• **ASSIGNED TASK**: Read through the material below and copy each line in which the word "checkmark" occurs.

• **LISTED ENTRIES**:
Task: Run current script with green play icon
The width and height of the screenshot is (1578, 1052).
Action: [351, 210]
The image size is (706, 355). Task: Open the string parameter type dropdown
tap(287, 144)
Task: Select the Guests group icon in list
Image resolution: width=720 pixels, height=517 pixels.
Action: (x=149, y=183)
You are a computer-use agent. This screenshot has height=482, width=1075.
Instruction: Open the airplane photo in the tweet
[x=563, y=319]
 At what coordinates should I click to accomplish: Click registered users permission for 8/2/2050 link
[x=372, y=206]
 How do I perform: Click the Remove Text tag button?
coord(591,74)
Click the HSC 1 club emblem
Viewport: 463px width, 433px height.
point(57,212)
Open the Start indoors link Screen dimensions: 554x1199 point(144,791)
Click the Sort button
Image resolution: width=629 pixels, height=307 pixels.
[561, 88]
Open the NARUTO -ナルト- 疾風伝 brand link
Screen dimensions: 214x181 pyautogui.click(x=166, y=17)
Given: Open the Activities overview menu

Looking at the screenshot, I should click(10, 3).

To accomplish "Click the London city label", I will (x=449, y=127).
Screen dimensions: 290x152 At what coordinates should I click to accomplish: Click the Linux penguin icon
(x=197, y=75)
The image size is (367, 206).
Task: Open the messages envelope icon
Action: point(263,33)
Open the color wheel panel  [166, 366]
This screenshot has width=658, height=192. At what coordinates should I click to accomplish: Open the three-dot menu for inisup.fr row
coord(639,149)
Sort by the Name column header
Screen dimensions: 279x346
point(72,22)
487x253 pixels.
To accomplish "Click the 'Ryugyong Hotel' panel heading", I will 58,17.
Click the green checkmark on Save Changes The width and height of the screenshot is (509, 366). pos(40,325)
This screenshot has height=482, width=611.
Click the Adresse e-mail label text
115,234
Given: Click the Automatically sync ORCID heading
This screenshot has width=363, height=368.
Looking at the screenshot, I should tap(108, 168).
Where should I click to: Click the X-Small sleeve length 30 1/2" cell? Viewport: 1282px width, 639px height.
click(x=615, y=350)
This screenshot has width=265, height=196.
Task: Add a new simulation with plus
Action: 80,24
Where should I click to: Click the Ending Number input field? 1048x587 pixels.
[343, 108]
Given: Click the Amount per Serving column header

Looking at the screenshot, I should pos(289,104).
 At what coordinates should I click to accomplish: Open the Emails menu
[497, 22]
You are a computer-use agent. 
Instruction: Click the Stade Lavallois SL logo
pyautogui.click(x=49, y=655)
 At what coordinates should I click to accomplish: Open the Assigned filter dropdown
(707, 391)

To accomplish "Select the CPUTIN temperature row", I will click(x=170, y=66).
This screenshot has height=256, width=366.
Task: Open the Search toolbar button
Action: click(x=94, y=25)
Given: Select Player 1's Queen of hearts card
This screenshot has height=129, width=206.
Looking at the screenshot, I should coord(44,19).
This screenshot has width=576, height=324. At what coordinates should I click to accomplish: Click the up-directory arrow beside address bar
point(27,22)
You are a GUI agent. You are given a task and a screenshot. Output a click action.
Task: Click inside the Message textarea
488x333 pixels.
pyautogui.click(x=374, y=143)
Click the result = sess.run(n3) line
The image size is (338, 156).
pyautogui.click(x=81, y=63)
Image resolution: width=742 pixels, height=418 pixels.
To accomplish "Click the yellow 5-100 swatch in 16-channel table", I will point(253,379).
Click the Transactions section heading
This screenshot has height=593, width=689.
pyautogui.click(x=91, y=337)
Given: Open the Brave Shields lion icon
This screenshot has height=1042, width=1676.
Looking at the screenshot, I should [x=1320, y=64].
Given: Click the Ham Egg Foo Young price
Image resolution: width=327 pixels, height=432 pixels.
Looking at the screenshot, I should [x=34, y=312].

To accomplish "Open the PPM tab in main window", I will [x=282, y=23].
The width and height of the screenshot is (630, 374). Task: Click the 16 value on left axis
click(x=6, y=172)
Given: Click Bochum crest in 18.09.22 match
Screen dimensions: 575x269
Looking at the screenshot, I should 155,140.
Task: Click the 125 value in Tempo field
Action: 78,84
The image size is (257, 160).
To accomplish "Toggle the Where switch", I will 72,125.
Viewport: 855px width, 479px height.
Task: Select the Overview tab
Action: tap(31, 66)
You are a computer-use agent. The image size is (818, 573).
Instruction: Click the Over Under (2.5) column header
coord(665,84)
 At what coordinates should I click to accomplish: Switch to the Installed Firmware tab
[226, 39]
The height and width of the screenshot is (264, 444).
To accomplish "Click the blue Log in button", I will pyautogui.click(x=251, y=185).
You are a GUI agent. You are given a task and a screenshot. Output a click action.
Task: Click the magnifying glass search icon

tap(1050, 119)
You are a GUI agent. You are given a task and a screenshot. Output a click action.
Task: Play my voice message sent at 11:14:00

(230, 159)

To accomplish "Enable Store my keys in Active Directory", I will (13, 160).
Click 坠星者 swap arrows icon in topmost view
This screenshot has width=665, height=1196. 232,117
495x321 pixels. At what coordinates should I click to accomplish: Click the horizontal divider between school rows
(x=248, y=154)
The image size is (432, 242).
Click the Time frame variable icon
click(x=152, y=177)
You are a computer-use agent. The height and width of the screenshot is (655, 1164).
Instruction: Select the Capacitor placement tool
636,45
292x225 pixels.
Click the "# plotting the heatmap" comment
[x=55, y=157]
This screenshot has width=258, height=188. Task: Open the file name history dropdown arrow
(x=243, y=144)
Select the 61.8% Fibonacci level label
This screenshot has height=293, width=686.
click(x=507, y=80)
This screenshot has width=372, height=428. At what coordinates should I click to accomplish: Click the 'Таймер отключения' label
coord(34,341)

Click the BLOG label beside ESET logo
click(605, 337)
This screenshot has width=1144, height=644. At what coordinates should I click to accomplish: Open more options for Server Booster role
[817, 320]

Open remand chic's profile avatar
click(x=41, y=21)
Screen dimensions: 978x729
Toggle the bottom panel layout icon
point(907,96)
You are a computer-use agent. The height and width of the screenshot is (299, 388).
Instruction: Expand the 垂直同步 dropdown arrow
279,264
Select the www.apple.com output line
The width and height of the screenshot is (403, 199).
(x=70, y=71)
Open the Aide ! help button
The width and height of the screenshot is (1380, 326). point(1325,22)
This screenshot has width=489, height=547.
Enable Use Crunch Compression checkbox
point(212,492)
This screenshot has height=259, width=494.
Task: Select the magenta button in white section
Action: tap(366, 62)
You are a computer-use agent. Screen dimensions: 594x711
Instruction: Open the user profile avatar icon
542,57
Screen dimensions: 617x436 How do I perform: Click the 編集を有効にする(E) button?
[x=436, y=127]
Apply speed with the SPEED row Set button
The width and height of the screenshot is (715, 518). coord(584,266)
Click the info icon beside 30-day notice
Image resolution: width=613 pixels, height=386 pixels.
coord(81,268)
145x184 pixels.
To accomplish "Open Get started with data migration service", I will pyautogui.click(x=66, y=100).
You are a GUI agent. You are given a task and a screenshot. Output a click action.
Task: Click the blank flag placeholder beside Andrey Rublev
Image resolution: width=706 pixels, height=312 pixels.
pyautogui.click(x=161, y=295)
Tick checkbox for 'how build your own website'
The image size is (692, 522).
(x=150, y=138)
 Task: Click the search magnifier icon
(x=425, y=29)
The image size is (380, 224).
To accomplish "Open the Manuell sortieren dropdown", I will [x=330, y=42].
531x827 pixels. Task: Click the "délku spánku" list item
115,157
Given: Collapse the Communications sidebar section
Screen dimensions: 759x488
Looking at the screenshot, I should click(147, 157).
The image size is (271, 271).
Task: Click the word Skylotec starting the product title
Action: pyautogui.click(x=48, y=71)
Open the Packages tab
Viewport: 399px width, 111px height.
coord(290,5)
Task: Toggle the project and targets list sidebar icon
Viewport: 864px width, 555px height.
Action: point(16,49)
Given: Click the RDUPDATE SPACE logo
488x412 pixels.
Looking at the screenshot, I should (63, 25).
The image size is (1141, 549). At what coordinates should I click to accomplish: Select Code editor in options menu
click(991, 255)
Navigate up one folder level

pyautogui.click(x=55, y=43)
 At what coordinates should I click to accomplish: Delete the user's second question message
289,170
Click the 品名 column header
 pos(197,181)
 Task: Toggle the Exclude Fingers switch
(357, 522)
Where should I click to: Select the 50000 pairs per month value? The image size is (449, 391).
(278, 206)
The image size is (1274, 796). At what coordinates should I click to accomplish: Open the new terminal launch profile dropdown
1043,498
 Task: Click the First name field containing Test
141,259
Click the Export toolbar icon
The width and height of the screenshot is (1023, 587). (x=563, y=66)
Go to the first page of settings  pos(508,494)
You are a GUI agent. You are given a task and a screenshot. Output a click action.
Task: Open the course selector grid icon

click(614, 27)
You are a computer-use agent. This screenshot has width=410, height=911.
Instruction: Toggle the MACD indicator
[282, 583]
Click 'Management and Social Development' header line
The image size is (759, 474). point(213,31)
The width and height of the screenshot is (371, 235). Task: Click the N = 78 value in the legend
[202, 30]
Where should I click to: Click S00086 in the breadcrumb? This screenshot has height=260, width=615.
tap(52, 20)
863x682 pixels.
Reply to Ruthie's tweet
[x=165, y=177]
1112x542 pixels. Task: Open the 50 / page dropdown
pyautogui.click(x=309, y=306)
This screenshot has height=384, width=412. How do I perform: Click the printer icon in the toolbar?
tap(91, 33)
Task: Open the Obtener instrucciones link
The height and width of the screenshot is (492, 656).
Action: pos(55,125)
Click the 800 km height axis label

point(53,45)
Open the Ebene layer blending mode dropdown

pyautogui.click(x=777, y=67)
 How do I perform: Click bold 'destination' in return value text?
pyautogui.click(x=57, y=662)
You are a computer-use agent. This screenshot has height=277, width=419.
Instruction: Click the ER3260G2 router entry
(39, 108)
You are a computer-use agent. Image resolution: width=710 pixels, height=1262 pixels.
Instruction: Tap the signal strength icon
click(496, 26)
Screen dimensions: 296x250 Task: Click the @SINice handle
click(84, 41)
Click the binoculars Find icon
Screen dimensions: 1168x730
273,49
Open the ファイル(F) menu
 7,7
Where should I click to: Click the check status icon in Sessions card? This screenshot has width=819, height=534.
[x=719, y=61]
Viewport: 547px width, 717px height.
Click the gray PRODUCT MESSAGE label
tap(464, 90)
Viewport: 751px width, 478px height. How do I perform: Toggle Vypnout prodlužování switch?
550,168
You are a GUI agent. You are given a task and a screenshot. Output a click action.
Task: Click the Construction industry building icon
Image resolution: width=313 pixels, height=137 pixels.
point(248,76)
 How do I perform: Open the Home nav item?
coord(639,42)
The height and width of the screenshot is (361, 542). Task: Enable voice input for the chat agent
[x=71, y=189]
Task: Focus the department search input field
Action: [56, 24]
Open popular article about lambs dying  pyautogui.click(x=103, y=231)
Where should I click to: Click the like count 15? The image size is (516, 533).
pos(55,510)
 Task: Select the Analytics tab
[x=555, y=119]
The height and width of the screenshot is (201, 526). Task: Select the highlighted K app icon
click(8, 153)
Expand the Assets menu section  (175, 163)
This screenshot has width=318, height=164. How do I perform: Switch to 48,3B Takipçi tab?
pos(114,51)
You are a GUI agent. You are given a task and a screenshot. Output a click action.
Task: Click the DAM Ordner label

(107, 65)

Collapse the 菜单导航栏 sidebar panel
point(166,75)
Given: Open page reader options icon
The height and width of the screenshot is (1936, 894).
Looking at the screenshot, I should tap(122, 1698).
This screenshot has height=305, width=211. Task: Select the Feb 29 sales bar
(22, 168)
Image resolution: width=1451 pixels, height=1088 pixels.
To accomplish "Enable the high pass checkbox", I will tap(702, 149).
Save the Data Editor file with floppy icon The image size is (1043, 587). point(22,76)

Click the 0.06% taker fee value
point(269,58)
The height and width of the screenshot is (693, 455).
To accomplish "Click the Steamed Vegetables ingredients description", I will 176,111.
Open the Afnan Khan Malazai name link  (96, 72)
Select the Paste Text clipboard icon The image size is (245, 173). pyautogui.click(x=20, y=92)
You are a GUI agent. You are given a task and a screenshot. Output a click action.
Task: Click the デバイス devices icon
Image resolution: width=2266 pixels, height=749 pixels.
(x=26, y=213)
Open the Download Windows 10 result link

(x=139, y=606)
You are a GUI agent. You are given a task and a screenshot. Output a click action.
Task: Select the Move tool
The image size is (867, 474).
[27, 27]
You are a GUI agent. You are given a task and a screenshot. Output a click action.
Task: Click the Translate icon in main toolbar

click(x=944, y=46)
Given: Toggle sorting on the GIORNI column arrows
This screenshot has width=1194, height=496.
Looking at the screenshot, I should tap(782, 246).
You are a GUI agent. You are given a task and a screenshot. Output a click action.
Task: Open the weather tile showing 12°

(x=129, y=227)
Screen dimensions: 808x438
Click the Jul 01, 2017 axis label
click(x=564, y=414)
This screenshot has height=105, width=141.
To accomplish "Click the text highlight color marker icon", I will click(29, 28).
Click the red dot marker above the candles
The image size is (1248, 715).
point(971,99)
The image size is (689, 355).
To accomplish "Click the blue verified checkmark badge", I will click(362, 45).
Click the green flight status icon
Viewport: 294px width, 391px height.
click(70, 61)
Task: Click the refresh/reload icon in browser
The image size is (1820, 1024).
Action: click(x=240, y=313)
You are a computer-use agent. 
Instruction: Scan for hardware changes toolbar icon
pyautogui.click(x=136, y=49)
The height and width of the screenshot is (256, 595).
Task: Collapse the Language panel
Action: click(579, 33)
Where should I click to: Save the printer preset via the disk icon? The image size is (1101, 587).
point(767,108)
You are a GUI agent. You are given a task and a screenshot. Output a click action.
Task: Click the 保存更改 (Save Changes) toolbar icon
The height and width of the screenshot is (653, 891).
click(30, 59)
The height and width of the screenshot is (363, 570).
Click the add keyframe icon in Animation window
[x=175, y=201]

• **RESULT**:
Click the green checkmark on Save Changes The width and height of the screenshot is (509, 366). pos(40,325)
To accomplish "Click the blue verified checkmark badge", I will click(362, 45).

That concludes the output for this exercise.